§ **ACTION ITEM**
Please copy the entries word for word from the line containing "This screenshot has" through the last entry, omitting the pictures.
RAW DATA Start Marker
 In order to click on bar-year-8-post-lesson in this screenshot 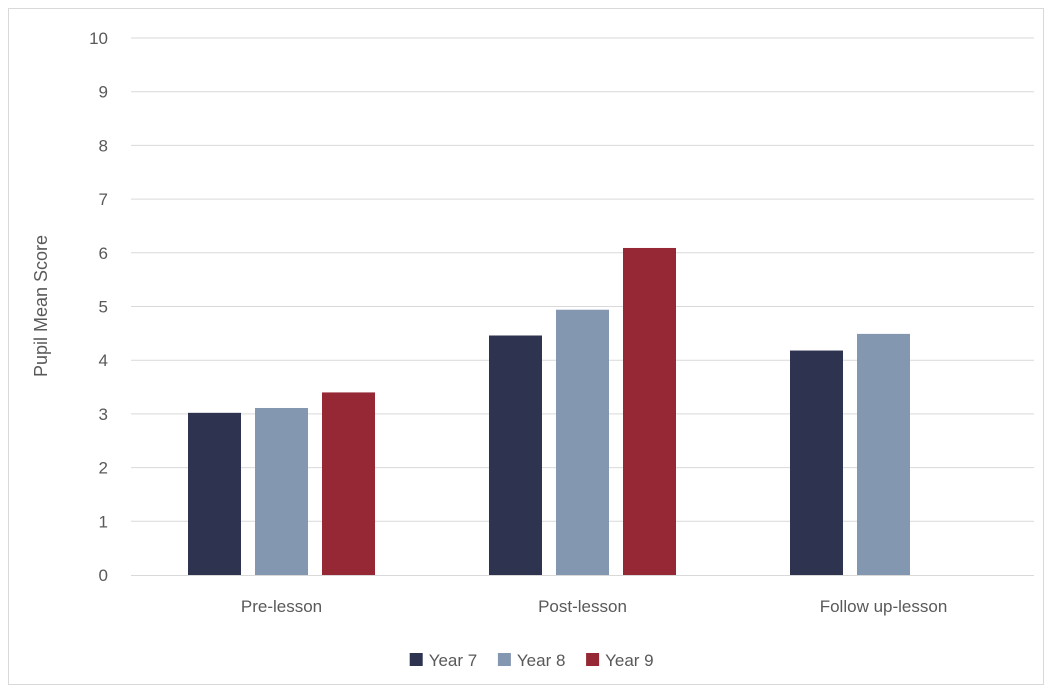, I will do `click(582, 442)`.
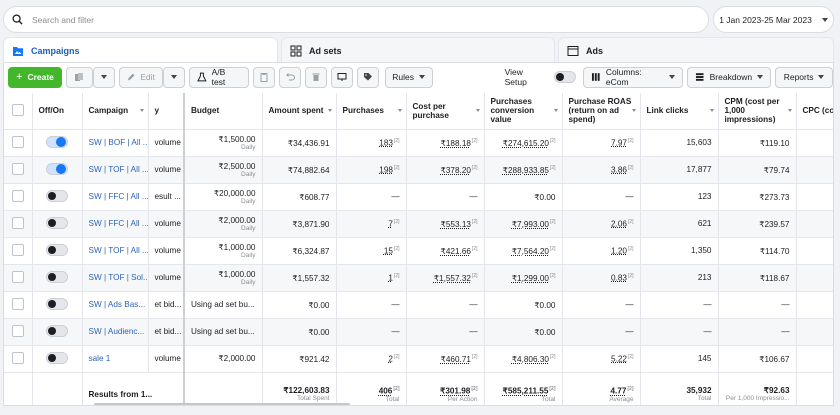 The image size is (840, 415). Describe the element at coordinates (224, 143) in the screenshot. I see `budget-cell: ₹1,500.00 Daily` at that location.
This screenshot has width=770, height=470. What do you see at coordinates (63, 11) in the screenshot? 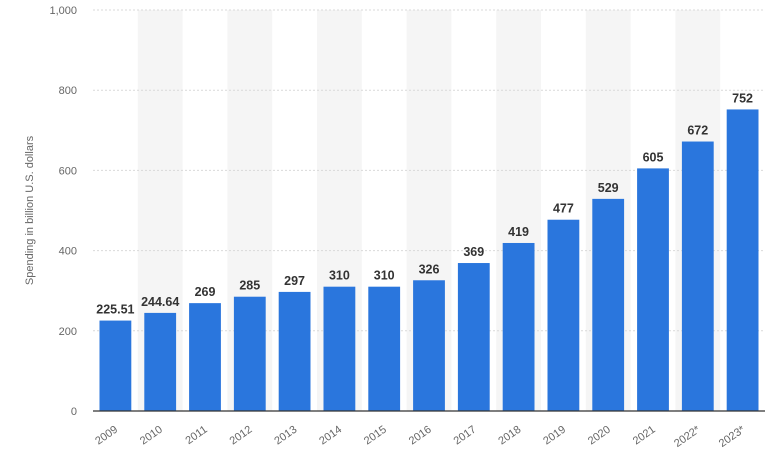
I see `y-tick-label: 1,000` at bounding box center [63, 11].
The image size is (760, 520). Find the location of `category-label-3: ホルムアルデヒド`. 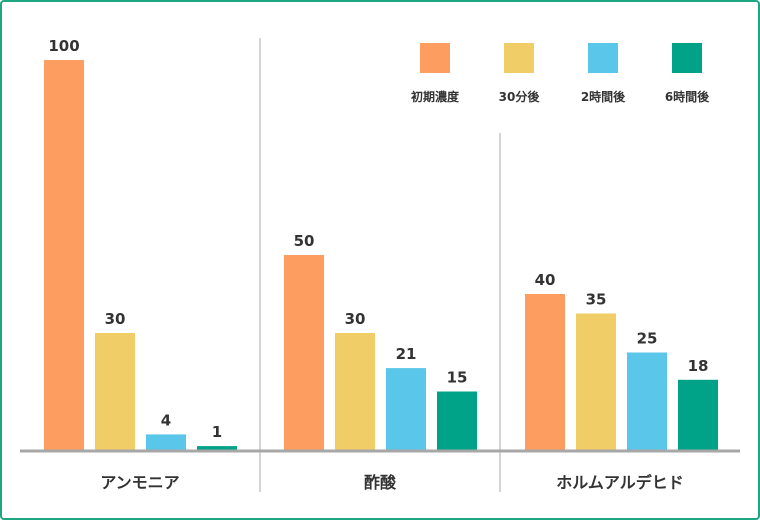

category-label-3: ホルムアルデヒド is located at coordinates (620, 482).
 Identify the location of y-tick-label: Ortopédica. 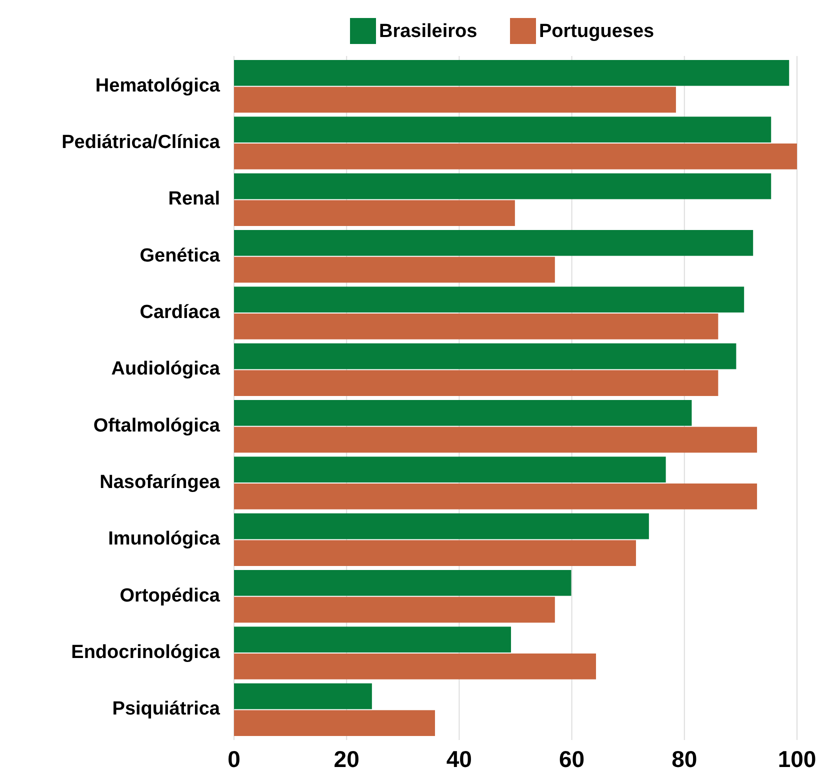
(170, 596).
RAW DATA End Marker
§ **ANSWER BOX**
This screenshot has width=770, height=470. What do you see at coordinates (63, 11) in the screenshot? 
I see `y-tick-label: 1,000` at bounding box center [63, 11].
The image size is (760, 520). Find the location of `category-label-3: ホルムアルデヒド`. 

category-label-3: ホルムアルデヒド is located at coordinates (620, 482).
 Identify the location of y-tick-label: Ortopédica. 
(170, 596).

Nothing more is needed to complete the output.